Friday, May 12 was Myalgic Encephalomyelitis (ME) Awareness Day. If I did not suffer from this devastating and life-limiting disease, I would never have known there even was an ME Awareness Day.
Those who spoke on the lawn of the Washington Monument gave heart wrenching accounts of how post viral illness has wreaked havoc on their lives, as has the dismissal and gaslighting by medical professionals.
In the live chat broadcasted during the event, many lauded the speakers for their efforts. While watching the conference from afar on a Twitter stream, I couldn’t help but feel a bit underwhelmed.
photo by Dan Meyers
The crowd looked sparse despite the backdrop of rows of cots representing the Long Covid and ME/CFS patients missing from our lives. I saw several others watching from home criticizing the event for focusing too much on Long Covid and not enough on ME/CFS. Although Long Covid did receive the lion’s share of attention that day, my disappointment had a more nebulous origin.
I do not see politicians taking seriously the issue of post viral illness. I don’t see urgent calls for reform in medical education to include these diseases in their curricula. And I don’t see a society that recognizes, respects and accommodates individuals suffering these illnesses.

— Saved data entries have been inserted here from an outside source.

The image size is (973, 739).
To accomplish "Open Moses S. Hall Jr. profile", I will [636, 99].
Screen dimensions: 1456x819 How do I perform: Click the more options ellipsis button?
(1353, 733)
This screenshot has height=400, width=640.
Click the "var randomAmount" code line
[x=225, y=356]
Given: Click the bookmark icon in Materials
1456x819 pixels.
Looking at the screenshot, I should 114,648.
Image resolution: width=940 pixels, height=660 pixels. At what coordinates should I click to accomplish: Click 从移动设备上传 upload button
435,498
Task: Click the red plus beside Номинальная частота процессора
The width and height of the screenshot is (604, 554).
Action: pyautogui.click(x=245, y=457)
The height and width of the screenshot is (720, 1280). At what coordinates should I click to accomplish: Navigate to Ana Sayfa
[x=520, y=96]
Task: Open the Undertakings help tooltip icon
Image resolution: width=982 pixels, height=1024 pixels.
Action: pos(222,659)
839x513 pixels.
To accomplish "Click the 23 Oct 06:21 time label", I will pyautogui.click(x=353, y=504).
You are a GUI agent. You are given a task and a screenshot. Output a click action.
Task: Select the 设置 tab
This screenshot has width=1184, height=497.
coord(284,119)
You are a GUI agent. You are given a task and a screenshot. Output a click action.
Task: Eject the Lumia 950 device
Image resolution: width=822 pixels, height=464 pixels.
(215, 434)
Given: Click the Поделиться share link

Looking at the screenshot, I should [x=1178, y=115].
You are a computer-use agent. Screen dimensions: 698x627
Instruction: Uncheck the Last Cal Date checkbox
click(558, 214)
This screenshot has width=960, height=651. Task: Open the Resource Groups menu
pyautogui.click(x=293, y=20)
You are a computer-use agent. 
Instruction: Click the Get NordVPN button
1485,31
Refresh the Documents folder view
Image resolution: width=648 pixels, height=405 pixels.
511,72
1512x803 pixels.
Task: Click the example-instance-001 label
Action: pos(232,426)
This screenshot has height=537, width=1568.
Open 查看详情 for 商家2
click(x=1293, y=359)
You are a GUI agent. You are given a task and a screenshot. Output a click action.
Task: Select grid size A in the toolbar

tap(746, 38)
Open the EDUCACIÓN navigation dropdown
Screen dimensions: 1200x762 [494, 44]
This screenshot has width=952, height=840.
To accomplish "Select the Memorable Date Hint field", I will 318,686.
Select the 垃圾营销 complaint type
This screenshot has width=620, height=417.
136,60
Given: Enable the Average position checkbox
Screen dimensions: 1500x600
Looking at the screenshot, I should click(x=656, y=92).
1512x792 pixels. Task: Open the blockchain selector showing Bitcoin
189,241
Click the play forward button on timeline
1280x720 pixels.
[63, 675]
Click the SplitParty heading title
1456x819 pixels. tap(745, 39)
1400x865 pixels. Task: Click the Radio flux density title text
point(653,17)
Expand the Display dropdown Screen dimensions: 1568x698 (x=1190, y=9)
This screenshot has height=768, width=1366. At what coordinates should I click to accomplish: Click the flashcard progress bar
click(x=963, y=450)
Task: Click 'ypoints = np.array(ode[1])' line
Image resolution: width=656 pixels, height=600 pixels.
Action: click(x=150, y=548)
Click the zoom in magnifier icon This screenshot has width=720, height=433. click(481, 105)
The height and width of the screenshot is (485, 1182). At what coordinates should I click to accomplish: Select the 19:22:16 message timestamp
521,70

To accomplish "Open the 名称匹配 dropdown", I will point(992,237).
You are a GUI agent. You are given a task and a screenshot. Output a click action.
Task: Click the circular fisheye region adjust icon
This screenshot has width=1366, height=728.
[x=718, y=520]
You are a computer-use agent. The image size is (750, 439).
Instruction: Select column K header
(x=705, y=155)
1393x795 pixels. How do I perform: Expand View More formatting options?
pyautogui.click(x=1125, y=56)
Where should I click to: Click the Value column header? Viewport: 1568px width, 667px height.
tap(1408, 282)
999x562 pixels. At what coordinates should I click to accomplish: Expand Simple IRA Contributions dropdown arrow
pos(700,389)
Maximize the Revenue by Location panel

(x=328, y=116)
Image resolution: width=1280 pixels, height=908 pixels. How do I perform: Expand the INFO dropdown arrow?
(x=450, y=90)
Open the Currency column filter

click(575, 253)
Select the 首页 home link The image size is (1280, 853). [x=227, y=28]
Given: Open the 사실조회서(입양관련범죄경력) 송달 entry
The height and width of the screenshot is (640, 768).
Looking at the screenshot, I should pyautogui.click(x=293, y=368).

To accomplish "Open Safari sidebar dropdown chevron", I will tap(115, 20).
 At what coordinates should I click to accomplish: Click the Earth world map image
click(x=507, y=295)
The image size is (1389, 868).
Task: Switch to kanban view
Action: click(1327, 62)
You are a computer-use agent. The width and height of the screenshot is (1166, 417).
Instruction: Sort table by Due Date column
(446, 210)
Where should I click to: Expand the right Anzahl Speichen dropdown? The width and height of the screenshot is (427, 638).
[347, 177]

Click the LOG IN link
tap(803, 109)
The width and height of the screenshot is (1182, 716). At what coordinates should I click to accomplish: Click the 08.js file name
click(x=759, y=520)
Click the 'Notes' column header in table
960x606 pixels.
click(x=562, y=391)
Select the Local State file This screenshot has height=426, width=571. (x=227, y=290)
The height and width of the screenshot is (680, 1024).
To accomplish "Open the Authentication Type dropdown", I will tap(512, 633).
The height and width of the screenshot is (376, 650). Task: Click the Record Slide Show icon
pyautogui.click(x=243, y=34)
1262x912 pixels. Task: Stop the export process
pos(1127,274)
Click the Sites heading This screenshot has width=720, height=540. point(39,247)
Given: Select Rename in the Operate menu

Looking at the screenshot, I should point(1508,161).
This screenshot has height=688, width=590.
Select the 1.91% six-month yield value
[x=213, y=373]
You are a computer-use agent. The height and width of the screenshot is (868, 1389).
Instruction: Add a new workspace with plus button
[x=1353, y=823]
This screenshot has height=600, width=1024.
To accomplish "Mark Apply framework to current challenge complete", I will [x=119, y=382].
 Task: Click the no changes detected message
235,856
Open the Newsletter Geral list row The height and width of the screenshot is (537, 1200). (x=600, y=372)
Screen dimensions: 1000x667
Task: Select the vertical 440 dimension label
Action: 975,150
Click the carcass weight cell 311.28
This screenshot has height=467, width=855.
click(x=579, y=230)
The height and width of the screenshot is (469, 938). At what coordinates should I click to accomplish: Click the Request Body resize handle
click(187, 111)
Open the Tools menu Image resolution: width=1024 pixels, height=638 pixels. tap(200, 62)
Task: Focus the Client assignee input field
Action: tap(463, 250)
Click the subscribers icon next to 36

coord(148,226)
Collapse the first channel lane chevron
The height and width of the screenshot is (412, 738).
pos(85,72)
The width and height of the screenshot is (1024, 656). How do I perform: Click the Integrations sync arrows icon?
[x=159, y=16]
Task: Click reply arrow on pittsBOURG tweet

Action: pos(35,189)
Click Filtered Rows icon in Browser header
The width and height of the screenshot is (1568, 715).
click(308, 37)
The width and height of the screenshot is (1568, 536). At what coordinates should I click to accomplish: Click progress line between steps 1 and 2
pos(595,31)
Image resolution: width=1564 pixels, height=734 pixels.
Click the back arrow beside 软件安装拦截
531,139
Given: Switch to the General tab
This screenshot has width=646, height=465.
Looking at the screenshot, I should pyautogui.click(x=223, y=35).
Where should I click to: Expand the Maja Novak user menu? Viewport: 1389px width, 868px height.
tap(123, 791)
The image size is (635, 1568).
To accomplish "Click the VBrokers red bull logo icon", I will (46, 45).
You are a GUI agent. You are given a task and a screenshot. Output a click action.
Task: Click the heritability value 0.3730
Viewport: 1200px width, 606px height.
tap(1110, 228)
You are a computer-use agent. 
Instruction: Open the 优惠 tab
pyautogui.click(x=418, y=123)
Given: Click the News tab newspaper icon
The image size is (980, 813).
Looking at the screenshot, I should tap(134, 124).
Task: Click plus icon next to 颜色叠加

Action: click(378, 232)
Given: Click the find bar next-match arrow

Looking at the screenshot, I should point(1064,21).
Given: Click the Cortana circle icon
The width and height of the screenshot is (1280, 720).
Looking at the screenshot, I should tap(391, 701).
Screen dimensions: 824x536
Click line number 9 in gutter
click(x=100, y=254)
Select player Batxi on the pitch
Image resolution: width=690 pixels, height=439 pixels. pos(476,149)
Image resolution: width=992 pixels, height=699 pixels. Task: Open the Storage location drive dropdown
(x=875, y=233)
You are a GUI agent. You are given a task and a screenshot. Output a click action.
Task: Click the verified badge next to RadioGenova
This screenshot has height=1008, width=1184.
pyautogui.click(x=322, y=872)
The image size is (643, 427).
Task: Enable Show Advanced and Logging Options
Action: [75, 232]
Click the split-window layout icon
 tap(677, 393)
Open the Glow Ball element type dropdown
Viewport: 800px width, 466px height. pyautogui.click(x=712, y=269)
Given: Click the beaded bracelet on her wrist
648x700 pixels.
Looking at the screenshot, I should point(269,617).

At the start of the pandemic, for the first time ever, I had real and tangible hope that the landscape of post viral illnesses would soften into something that is more socially acceptable. To do this, though, the public had to properly portray the pain, suffering and isolation that are so intrusive when ME/CFS or Long Covid move into your life and suffocate you.
But this effort failed on many fronts, but the biggest failure was ingrained into the public consciousness decades ago: the name chronic fatigue syndrome.
I have written before about the incalculable stupidity of this name. Many who I have spoken to online say that everyone they know still calls it chronic fatigue syndrome. This name conjures ideas of normal tiredness, nothing that a little rest won’t fix, and of course, this could not be further from the truth.
At my sickest, I literally thought I might die. The feeling of my body rejecting its own tissues is still fresh and haunts my mind. The sense of doom and helplessness. The grief over your lost future. The inescapable physical agony. No one who thinks of chronic fatigue syndrome imagines these horrors.
Instead, they see laziness, weakness, selfishness and self-indulgence. I blame all this on the antiquated moniker of chronic fatigue syndrome.
I blame the historically grievous lack of funding largely on the name. Chronic fatigue syndrome sounds vague, unexciting and inconsequential. In reality, the ramifications of your body betraying you are unimaginable to your previous self. They are also usually permanent. The gravity of the illness warrants that “CFS” be removed from the name entirely. (I use it on this blog for clarity purposes.)
I also think the CFS moniker is partially driving the division between Long Covid and ME/CFS. My personal belief is that if someone has Long Covid and meets the diagnostic criteria for ME/CFS, then that person has ME/CFS. Essentially, they are the same disease, and trying to separate the two has led to infighting on social media. In turn, the infighting hampers efforts to unite the two conditions and their respective communities.
To most Covid long haulers, the prospect of an ME/CFS diagnosis is the worst possible outcome. Having been forced into this dismal world, I’ve seen many clinging desperately to hope that one day soon, they will find a way out. Some people do recover from Long Covid, but the majority are still having their lives hindered tremendously even after years of attempts to reclaim their health.
On the other end of this argument is the ME/CFS community, many of whom share my belief that the two diseases are one in the same. Furthermore, many ME/CFS sufferers expressed anger and concern on ME Awareness Day that Long Covid was overshadowing the original purpose of the day.
Infighting aside, what left me feeling so dismayed on ME Awareness Day was the general feeling of a lack of inertia that has so plagued post viral illnesses for so long. The National Institute of Health RECOVER initiative is out of money after wasting two years on debunked therapies rather than useful and urgent drug trials. In contrast to my blind hope at the start of the pandemic, it feels instead like we swung the bat and missed big time.
What also left me feeling hopeless were the countless comments on social media from all those ME patients mourning another awareness day that the world continues to largely ignore. Our hope was that the condition would eventually be looked at with the seriousness that it deserves. Unfortunately, it looks like we still have a road ahead of us that is much too long.